[STUDY MATERIAL Boundary: Start]
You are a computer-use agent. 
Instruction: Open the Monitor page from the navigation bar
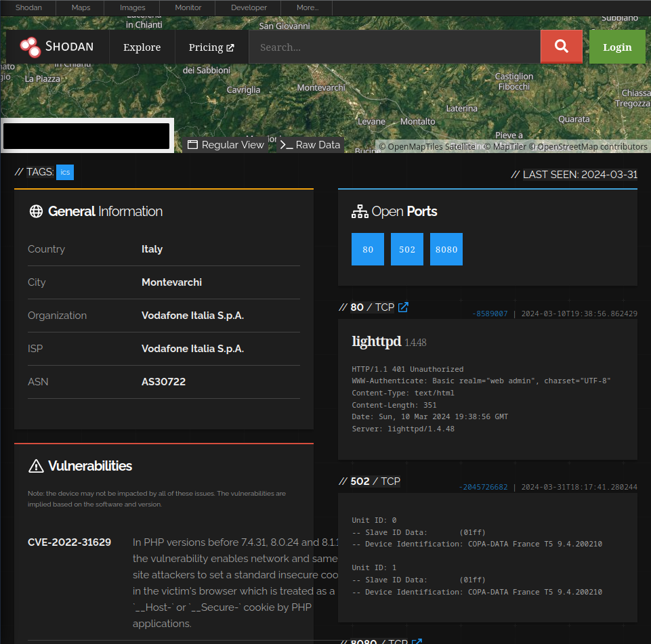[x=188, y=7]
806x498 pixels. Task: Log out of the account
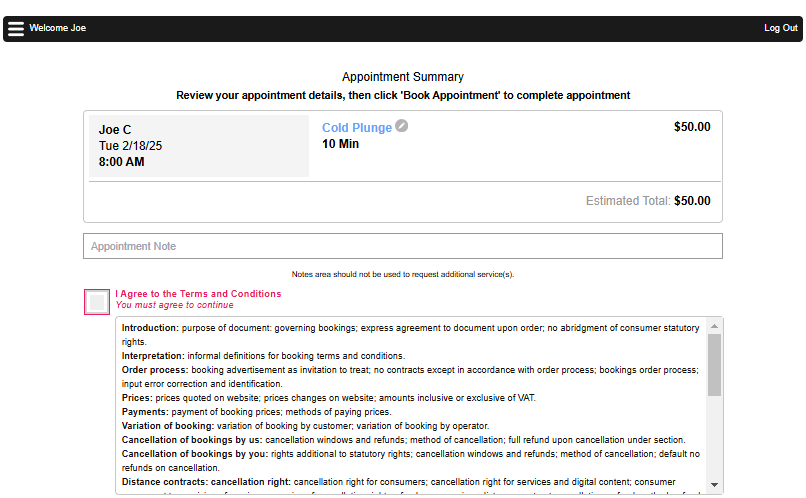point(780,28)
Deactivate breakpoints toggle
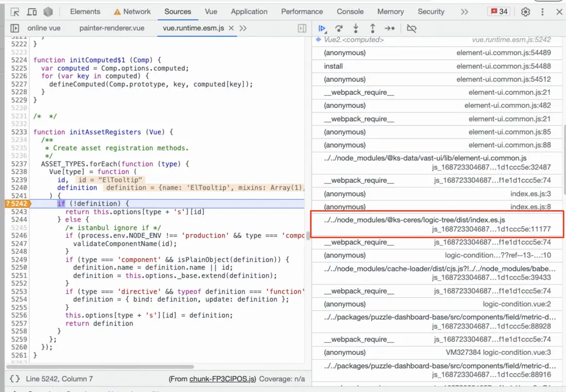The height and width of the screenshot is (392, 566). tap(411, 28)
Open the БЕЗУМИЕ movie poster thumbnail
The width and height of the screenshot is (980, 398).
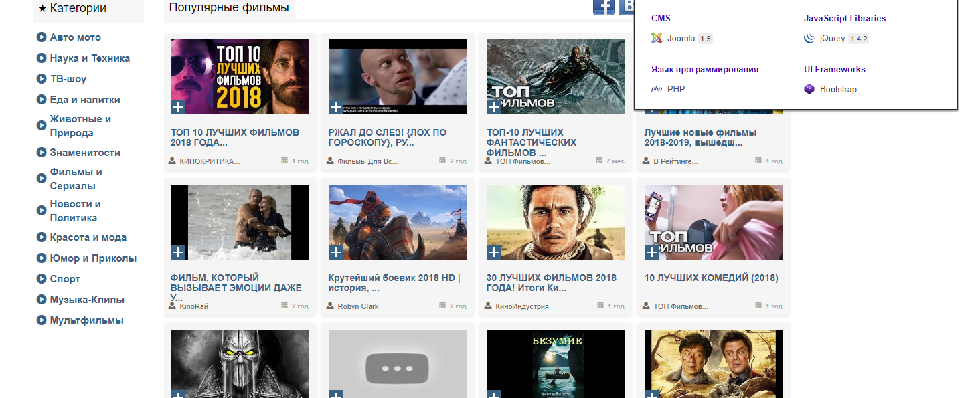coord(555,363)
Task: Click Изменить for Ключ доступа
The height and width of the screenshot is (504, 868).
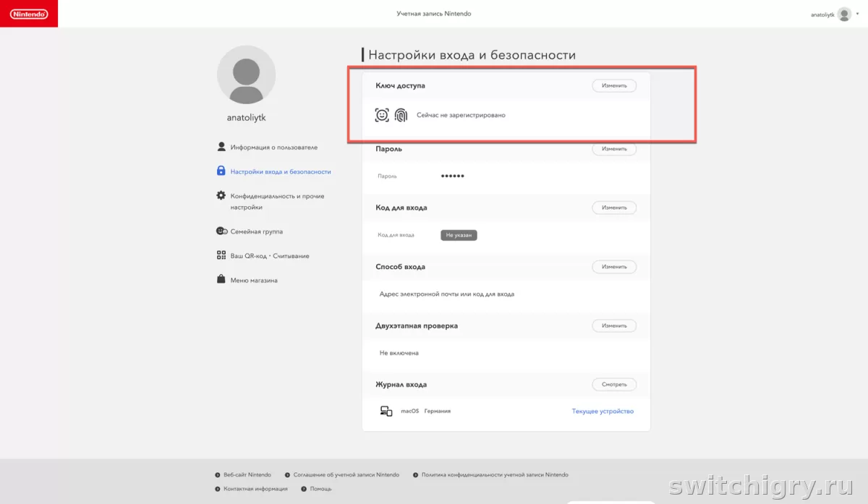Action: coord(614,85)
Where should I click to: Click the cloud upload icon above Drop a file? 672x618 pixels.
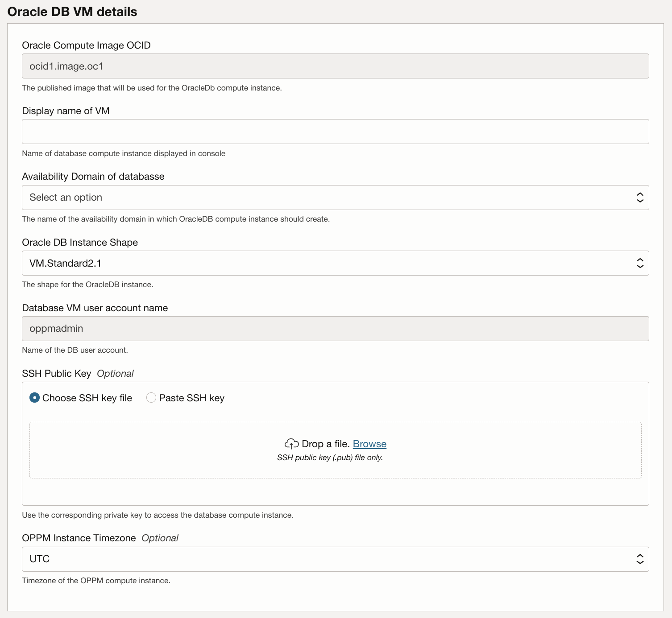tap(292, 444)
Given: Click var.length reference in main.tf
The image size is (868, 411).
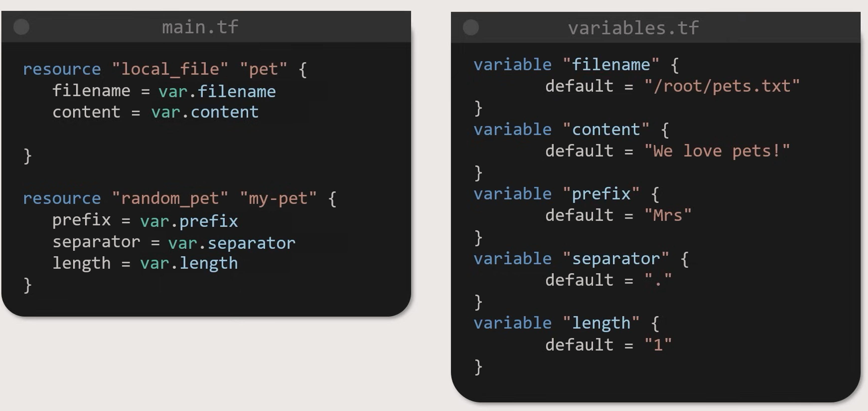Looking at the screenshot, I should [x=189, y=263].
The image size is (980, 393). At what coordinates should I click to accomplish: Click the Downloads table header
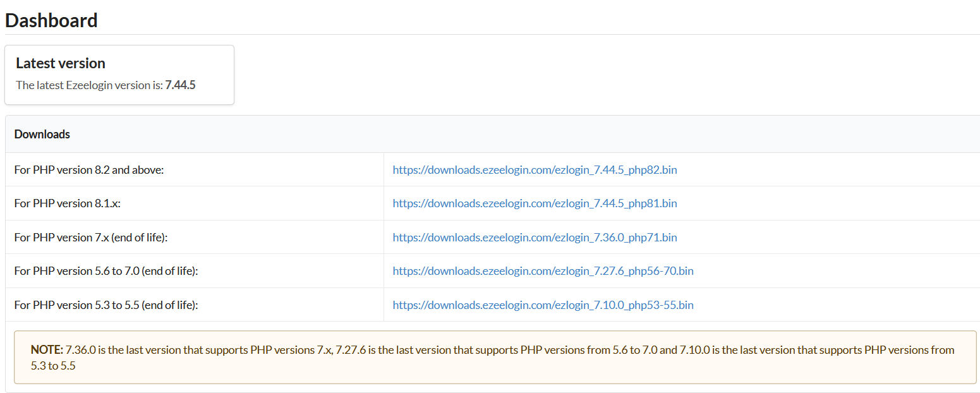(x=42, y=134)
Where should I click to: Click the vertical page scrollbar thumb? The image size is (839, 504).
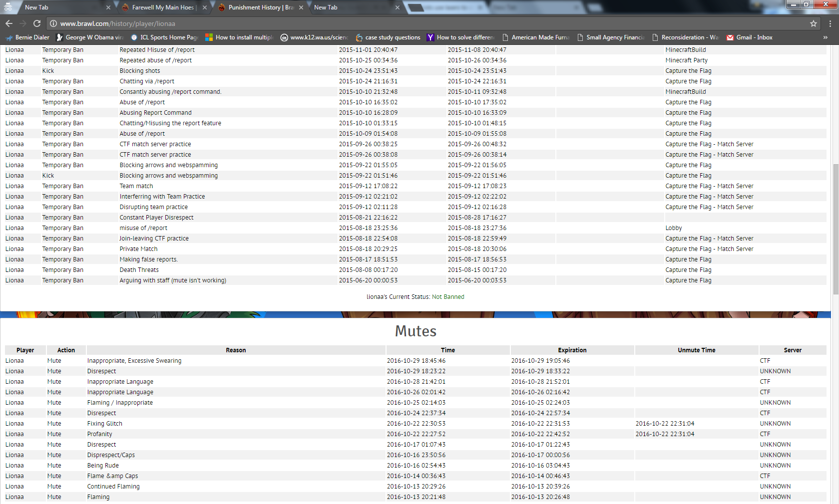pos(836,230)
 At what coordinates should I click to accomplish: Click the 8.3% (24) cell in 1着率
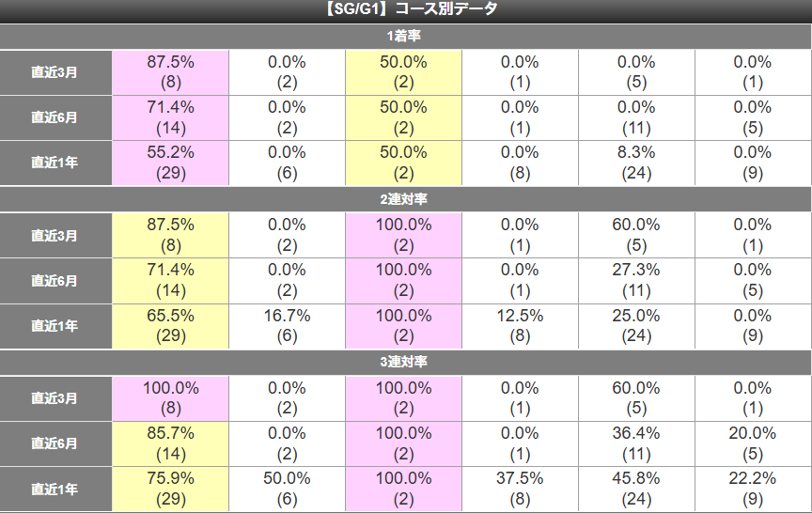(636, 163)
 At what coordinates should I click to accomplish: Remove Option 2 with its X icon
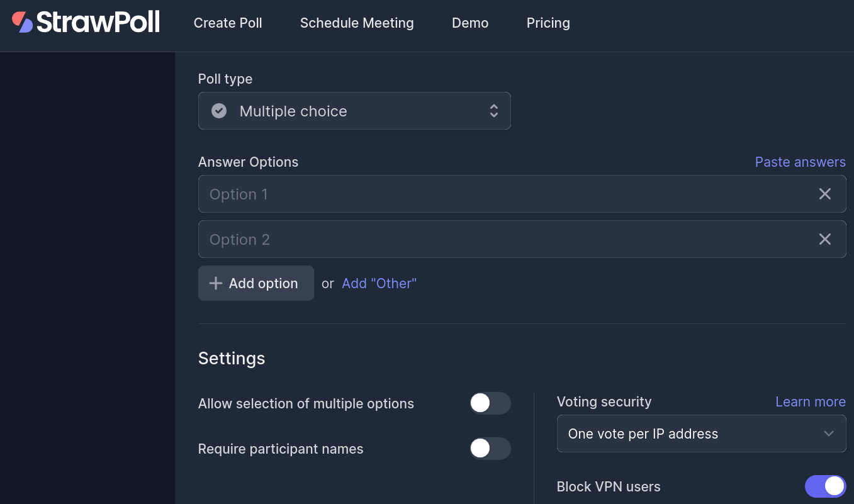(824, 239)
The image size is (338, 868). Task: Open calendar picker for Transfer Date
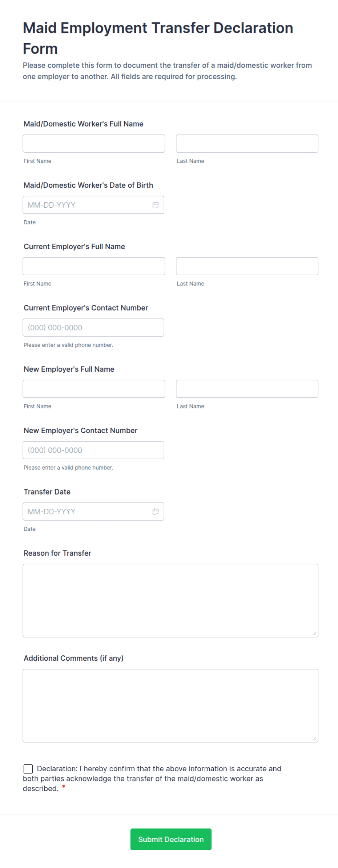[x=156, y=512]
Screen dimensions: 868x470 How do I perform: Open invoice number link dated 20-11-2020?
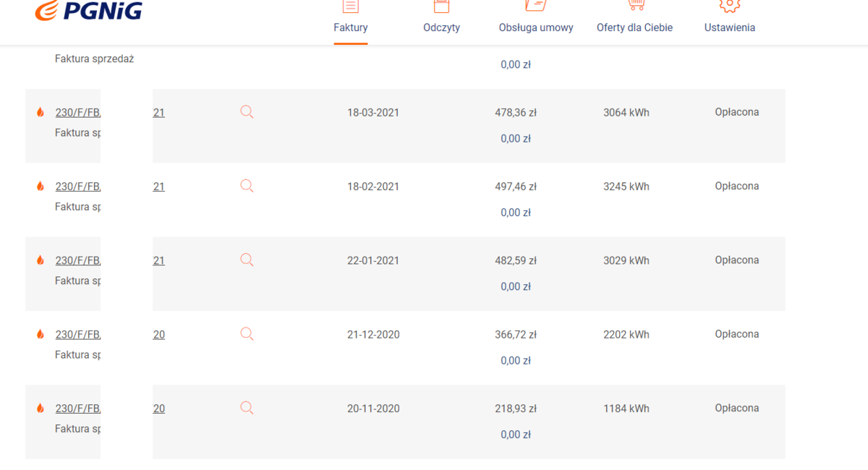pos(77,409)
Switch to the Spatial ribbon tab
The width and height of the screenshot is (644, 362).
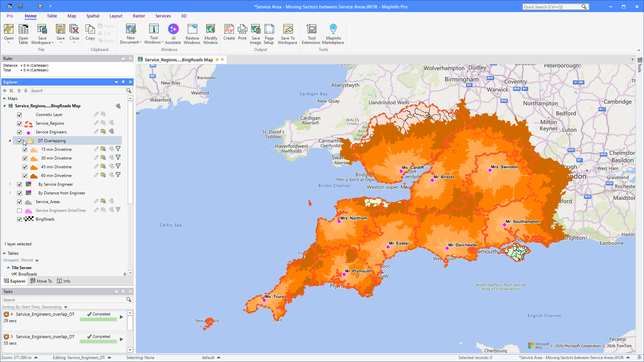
[STUDY MATERIAL Boundary: End]
Copy every entry word for word, but omit the pictures.

(FINISHED TASK):
You are a computer-use agent. 
Instruction: Open the Monitor page from the navigation bar
[x=188, y=7]
806x498 pixels. Task: Log out of the account
point(780,28)
Deactivate breakpoints toggle
The height and width of the screenshot is (392, 566). tap(411, 28)
Open the БЕЗУМИЕ movie poster thumbnail
The width and height of the screenshot is (980, 398).
coord(555,363)
Task: Click Изменить for Ключ доступа
The height and width of the screenshot is (504, 868).
Action: coord(614,85)
Where should I click to: Click the cloud upload icon above Drop a file? 672x618 pixels.
tap(292, 444)
Given: Click var.length reference in main.tf
The image size is (868, 411).
Looking at the screenshot, I should [x=189, y=263].
The image size is (980, 393). At what coordinates should I click to accomplish: Click the Downloads table header
(x=42, y=134)
Where should I click to: Click the vertical page scrollbar thumb? The image size is (839, 504).
pos(836,230)
 At what coordinates should I click to accomplish: Click the 8.3% (24) cell in 1着率
(636, 163)
 At what coordinates should I click to accomplish: Remove Option 2 with its X icon
(824, 239)
The image size is (338, 868). Task: Open calendar picker for Transfer Date
[x=156, y=512]
Screen dimensions: 868x470 How do I perform: Open invoice number link dated 20-11-2020?
pos(77,409)
Switch to the Spatial ribbon tab
The width and height of the screenshot is (644, 362).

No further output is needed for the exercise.